The cut-off yield at the upcoming auction of the new 10-year government security (GS) could be almost 10 basis points lower than the yield on the extant benchmark security, say market players.

They reason that softening retail inflation and lower factory output could prompt the Reserve Bank of India to cut the policy rate in its second bi-monthly policy statement on June 2, leading to thaw in the yields of government securities in the secondary market.

The current benchmark (10-year) GS, which has a coupon rate of 8.40 per cent and matures in 2024, closed at a lower yield of 7.86 per cent (price: ₹103.48) on Tuesday as against the previous close of 7.90 per cent (₹103.20) on hopes of a rate cut. The yield of a bond is inversely related to its price.

Going by market expectations, the cut-off yield on the new 10-year GS, which will replace the 8.40 per cent GS 2024 as the benchmark security, could come in at about 7.75 per cent. The cut-off yield will be the coupon rate for the new security.

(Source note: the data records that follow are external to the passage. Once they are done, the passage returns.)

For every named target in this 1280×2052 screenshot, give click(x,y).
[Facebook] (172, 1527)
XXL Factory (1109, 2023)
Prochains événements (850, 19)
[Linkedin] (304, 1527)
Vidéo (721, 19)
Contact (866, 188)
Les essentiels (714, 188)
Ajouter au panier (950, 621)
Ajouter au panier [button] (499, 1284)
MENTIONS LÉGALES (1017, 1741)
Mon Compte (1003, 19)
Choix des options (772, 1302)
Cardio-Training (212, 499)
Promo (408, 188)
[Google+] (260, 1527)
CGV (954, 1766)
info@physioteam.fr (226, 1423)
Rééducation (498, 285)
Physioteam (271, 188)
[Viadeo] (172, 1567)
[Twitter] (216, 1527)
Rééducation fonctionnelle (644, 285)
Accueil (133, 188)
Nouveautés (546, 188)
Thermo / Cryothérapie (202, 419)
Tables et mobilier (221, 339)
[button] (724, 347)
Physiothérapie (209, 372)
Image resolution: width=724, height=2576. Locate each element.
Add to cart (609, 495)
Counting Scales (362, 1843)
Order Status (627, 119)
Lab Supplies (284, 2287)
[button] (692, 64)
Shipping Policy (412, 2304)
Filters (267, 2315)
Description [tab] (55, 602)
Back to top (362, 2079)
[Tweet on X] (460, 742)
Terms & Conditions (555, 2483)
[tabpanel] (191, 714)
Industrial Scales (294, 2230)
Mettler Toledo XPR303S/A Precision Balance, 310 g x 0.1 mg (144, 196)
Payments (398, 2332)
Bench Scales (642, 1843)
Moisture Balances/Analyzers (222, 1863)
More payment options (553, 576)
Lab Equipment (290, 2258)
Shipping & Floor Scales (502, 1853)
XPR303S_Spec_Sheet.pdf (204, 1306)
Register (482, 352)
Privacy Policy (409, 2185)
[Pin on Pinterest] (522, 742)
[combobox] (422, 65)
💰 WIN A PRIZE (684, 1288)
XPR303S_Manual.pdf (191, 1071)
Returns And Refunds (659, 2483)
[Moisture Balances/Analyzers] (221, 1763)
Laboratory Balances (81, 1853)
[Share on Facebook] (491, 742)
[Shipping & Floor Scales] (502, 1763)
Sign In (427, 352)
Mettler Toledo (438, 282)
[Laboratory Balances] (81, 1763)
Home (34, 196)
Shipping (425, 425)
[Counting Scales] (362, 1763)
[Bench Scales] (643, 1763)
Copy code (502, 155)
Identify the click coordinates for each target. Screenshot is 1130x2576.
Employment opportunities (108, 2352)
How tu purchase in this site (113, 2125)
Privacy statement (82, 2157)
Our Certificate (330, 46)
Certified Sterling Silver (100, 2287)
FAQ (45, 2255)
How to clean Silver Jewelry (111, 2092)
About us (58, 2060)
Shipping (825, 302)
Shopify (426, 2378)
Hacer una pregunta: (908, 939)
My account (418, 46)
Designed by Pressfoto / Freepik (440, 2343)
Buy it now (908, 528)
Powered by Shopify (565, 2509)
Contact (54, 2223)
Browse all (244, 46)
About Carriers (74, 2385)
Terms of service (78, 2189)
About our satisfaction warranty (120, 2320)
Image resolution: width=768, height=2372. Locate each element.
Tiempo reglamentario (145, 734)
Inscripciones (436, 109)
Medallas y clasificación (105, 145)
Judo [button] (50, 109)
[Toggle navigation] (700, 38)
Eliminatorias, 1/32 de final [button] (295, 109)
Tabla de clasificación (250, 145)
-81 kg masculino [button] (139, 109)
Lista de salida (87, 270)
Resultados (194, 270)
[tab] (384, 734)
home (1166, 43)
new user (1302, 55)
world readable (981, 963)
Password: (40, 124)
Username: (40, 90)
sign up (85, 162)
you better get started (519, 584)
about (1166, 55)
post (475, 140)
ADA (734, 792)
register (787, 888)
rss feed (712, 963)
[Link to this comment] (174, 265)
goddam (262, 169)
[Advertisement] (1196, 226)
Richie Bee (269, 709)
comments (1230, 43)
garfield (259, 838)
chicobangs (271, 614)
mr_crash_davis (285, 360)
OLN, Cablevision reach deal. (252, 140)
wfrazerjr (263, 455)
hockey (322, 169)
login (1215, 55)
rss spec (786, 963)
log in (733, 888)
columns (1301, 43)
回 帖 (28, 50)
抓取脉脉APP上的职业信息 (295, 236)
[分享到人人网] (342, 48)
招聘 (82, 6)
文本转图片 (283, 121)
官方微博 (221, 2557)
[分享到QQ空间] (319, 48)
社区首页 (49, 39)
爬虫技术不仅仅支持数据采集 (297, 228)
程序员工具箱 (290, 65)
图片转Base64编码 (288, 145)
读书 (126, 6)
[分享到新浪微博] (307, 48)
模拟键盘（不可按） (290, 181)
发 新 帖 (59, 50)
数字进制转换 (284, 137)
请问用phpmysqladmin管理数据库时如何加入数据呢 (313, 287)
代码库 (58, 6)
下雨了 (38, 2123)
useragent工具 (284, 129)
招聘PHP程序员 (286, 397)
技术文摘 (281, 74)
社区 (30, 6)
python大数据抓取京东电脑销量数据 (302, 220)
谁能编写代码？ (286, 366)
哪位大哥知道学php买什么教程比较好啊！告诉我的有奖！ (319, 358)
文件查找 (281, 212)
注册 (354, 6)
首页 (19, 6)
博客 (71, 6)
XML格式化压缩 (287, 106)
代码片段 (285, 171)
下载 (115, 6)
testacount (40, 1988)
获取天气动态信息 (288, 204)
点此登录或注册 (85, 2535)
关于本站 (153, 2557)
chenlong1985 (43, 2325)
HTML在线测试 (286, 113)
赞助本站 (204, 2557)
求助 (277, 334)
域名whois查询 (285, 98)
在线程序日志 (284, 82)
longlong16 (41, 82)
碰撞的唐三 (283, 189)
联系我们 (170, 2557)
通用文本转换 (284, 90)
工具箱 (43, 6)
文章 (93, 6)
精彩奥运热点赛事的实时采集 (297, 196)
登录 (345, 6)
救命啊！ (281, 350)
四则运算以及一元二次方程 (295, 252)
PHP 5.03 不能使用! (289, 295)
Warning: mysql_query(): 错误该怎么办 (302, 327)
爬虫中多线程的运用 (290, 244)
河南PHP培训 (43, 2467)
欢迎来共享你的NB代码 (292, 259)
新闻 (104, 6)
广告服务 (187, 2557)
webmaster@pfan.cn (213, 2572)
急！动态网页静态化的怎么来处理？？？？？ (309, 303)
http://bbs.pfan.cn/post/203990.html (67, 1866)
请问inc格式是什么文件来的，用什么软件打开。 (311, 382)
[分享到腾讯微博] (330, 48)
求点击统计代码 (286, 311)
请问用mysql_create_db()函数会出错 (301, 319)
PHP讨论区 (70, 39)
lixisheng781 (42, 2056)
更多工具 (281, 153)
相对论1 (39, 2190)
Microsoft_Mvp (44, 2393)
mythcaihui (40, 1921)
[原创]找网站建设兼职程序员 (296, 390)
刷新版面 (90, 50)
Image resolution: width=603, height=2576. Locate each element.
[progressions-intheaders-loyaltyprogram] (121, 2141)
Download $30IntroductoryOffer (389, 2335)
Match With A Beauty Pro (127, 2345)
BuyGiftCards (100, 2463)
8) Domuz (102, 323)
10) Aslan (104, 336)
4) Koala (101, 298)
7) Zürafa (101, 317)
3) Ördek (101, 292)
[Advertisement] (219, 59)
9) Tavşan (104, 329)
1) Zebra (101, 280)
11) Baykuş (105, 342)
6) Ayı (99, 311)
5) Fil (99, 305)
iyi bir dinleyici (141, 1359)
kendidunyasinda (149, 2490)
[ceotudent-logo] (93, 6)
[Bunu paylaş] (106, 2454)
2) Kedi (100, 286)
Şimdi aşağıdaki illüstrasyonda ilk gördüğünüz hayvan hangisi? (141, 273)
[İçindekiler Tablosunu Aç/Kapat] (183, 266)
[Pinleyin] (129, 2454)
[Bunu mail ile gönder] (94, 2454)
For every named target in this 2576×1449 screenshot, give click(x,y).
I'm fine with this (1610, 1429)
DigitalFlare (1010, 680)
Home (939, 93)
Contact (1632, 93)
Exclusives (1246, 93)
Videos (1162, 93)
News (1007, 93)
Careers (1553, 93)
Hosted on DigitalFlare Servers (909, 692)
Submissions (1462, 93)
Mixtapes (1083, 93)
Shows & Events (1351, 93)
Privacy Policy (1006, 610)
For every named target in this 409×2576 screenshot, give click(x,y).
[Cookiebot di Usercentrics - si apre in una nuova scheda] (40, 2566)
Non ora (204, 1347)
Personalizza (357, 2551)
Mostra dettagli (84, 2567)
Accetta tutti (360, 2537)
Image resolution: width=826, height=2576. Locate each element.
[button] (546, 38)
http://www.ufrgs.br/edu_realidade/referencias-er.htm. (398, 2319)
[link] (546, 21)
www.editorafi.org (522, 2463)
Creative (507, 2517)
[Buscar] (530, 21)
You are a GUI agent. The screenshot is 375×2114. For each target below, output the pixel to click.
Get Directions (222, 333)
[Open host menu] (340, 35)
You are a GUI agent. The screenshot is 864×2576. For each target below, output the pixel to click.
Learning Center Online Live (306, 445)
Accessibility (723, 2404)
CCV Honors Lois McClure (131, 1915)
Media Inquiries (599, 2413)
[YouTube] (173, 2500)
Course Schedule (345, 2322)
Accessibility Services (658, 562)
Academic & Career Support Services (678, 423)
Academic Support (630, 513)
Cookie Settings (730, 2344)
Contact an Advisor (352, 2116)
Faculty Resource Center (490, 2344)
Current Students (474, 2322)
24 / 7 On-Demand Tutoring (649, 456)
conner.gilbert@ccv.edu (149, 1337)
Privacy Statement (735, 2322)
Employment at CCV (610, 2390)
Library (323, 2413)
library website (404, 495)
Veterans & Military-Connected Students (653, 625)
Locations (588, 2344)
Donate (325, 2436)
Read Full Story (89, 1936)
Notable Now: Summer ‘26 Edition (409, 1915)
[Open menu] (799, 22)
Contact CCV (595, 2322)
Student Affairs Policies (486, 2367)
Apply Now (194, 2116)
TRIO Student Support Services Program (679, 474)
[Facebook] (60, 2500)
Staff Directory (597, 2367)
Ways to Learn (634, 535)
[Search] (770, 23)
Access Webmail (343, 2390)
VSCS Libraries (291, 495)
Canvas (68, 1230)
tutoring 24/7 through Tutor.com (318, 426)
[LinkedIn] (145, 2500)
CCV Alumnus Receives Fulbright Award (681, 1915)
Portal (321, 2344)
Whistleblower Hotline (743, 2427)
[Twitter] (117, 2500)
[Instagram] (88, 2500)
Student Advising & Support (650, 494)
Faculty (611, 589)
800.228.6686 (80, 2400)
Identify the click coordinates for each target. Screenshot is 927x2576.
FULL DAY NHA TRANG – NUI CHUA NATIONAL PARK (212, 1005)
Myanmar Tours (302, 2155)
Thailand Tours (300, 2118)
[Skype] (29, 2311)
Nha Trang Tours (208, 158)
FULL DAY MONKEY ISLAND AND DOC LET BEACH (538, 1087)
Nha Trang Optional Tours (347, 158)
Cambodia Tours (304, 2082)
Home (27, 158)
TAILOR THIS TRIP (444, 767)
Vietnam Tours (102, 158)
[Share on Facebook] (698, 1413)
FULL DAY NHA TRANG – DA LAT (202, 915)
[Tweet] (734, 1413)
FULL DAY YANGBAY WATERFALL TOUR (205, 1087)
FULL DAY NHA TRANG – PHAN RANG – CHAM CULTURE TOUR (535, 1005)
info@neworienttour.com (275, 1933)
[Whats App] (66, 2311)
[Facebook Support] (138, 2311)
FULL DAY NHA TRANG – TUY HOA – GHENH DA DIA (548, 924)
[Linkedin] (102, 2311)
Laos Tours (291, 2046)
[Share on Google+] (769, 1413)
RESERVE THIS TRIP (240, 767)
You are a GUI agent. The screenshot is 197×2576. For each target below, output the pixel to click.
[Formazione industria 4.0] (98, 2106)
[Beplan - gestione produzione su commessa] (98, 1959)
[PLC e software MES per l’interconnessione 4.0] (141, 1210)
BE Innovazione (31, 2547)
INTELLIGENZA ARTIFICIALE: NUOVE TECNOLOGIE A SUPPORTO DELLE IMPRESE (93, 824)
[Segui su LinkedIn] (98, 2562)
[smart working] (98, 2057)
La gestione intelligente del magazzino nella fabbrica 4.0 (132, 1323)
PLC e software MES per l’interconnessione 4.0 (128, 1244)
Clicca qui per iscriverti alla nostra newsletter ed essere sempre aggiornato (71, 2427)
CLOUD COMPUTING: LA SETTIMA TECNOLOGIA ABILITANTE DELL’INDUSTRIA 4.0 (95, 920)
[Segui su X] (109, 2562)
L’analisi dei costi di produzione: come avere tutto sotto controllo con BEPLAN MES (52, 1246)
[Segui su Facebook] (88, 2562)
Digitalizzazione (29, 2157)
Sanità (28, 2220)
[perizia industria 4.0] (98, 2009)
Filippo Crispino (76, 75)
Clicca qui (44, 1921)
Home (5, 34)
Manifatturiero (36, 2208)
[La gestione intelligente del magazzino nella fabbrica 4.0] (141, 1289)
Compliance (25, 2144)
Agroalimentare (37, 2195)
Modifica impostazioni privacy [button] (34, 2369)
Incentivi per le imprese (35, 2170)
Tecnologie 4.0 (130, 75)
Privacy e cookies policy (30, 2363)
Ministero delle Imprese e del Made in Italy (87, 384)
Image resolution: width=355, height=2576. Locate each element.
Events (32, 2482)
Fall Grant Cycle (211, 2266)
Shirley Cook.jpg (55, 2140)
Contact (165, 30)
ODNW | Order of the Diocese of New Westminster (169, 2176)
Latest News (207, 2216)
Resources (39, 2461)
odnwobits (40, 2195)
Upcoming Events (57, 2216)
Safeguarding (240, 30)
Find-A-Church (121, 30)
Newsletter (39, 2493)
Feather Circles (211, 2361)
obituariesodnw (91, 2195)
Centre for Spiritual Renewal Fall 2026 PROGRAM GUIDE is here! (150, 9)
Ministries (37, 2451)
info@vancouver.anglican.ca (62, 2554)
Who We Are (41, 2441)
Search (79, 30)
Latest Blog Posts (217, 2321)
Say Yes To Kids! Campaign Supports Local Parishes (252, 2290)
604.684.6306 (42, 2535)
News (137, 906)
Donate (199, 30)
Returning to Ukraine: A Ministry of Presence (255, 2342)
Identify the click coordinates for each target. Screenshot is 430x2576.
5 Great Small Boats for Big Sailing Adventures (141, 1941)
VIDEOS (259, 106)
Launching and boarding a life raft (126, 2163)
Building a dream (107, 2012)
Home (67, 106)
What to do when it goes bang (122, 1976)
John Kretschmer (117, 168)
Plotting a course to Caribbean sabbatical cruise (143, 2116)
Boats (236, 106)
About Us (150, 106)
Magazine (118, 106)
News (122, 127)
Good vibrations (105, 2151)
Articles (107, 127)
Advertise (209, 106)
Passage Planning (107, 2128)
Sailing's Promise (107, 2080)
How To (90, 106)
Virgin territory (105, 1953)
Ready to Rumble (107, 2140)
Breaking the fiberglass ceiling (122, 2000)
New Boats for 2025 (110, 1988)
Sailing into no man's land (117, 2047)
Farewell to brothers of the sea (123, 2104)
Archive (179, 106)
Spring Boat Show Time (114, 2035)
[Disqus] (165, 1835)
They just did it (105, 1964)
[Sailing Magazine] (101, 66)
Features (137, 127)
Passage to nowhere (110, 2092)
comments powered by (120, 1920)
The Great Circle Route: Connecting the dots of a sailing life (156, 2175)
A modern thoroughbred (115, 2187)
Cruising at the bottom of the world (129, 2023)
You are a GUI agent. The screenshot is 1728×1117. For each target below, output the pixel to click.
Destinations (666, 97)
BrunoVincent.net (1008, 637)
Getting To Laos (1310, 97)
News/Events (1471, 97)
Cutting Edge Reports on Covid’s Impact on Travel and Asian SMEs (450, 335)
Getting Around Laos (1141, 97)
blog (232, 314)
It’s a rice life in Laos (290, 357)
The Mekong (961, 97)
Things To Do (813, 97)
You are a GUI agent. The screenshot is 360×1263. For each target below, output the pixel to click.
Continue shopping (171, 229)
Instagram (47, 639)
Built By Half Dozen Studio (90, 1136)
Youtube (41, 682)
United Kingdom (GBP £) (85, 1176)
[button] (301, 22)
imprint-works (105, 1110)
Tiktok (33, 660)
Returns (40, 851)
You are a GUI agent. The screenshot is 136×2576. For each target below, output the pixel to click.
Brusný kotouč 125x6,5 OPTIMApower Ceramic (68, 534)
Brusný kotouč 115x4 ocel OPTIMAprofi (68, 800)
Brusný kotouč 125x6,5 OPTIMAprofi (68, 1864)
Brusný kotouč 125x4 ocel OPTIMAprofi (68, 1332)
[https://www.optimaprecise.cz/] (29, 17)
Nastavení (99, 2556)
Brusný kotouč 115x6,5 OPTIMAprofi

The government plans to mop up ₹16,000 crore through auction of four dated securities, including the new 10 year GS, on May 22. A GS is a tradable instrument issued by the Central Government or the State Governments. It acknowledges the Government’s debt obligation.

It intends to raise ₹9,000 crore through the new security, ₹2,000 crore each through GS maturing in 2033 and 2044, and ₹3,000 crore via GS 2023.

“Market participants will aggressively bid for the new 10 year GS as the auction comes in the run up to the RBI’s second bi-monthly policy statement,” said the treasury head of a private sector bank.

The 10-year dated security is called as the benchmark security as financial market transactions such as corporate bonds, floating rate bonds, and interest rate futures are pegged to it.